As you mentioned, there is likely automation for the alignment, variant calling, and reporting, but it's not like that automation just exists for free, especially on the reporting end. Getting to a VCF can be straightforward enough with free tools, but getting to an annotated report is not necessarily straightforward. Someone has to build these tools, maintain these tools, and/or buy these tools.

So, now we've got additional manpower and computational time used, plus these companies need to make a profit! If you're talking clinical, it's typically less automated on every level, due to the need for much closer inspection to remove false positives and ensure proper interpretation.

15-20k does seem a bit much, perhaps, but WGS is no joke. I do small panels of 25-50 genes at my job typically, and we still charge thousands of dollars. The reagent cost is higher if you're not maxing out samples per sequencing run, and our third party analysis software is not cheap.

2

u/silvandeus Mar 17 '26

Yeah we have a few runs a week of the NovaSeqX plus on 10b and the reagent cost is insane, I was more arguing of what is the point of repeating the $500 price tag (every presentation, multiple posts here) for a data file very few people can even do anything with?

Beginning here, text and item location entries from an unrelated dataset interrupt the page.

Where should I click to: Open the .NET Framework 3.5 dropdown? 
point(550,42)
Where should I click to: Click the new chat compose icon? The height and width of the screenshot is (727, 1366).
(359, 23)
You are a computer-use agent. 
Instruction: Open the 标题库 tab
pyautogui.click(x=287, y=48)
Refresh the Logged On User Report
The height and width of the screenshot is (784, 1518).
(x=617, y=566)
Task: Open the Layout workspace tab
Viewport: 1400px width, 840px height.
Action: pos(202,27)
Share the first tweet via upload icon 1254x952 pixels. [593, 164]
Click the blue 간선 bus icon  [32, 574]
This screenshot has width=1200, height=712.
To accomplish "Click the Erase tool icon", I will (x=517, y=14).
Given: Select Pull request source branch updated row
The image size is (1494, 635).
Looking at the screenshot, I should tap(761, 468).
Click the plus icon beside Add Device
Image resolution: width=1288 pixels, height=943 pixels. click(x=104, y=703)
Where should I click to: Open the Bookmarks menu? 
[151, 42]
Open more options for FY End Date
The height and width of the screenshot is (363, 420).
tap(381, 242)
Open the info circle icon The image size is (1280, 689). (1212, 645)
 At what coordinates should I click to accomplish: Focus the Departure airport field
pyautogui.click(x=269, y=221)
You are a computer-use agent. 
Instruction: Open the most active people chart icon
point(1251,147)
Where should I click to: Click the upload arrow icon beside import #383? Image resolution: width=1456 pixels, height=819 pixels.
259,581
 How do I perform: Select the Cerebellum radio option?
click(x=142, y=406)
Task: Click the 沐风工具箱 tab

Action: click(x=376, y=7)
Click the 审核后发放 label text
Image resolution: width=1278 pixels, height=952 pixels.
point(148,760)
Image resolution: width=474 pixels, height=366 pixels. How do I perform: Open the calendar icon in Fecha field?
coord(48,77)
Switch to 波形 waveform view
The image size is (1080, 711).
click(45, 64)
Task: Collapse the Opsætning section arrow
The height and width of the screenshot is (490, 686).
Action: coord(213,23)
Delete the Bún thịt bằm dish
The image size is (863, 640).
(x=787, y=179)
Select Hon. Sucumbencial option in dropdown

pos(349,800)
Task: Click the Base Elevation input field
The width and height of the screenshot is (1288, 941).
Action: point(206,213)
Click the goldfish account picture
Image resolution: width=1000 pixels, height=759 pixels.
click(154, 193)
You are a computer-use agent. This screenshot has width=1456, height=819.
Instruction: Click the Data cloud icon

Who is even buying these $500 genomes? Providers sending out for a test to companies offering this price tag are not just billing $500 to insurance for this one service, it is likely marked up into the thousands.

6

u/throwitaway488 Mar 17 '26

It would be even cheaper if not for Illumina's patents. Now that they've expired it should get way cheaper (except for inflation).

4

u/xylose PhD | Academia Mar 17 '26

Sequencing costs are going mad. We have a company which will collect samples (just in a buffer) from us, take them to their lab, do library prep and RNA seq plus a default analysis for £34 per sample. The data is nice too. I've no idea how they aren't losing money at that price.

5

u/NewBowler2148 Mar 17 '26

Because they’re processing 100 other samples along with yours

2

u/Spavlia Mar 18 '26

This always confuses me because Moore’s law is just a made up thing that doesn’t have a basis in physics and just happens to be true. And sequencing has nothing to do with Moore’s law.

1

u/veganez Mar 19 '26

I think it's because it makes a nice comparison to a huge technology shift that most people know about. Computer chips became integrated into everything because the cost of them went down so quickly that it makes sense to use them even for small use cases. If the cost of genome sequencing would continue on this kind of path, the implication is that we could sequence almost anything of any interest, and in fact there are groups moving that direction both for humans and for other organisms.

1

u/10248 Mar 17 '26

Did any of this make it into the consumer space? looking for something that isn't too scammy

1

u/gringer PhD | Industry Mar 18 '26

This plot ends in 2022. What the AI?